> Task statement
Report each line of the listing below that contains the string "Pick", copying the line in full. Matches must agree in case.

------------------------

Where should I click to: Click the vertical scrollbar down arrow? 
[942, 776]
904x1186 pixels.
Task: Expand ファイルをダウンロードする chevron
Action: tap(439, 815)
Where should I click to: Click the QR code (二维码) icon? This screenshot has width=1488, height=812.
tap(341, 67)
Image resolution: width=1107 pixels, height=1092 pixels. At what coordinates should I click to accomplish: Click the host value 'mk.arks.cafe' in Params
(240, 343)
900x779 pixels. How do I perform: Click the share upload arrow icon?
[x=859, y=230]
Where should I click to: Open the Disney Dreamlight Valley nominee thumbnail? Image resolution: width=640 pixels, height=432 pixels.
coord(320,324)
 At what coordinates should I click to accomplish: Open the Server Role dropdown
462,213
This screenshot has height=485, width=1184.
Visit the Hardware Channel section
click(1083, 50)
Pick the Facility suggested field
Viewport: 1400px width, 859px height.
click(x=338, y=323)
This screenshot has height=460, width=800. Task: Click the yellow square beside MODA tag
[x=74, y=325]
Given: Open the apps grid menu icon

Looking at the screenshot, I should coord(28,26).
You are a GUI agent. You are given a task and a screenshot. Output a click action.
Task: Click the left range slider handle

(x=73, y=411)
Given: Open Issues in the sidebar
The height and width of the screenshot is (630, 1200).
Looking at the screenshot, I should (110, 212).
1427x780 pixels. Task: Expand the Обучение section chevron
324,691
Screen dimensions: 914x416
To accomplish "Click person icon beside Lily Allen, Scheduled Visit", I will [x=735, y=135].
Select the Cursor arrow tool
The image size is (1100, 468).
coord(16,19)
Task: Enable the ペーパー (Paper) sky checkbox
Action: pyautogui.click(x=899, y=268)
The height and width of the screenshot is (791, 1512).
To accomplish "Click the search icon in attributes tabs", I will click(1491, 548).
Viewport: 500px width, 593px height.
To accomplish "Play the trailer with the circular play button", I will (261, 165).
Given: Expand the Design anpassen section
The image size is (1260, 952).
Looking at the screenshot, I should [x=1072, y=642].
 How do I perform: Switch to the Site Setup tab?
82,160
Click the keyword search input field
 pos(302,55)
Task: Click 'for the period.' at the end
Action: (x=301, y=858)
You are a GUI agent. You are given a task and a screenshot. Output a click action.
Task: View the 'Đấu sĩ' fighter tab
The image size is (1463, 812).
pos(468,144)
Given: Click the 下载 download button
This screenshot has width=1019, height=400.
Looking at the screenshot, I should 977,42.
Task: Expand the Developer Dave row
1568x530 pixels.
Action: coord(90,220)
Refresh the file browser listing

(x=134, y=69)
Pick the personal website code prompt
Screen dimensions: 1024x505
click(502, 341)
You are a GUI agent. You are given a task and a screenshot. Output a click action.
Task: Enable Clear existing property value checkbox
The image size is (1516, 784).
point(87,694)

------------------------

> Task response
Pick the Facility suggested field
Pick the personal website code prompt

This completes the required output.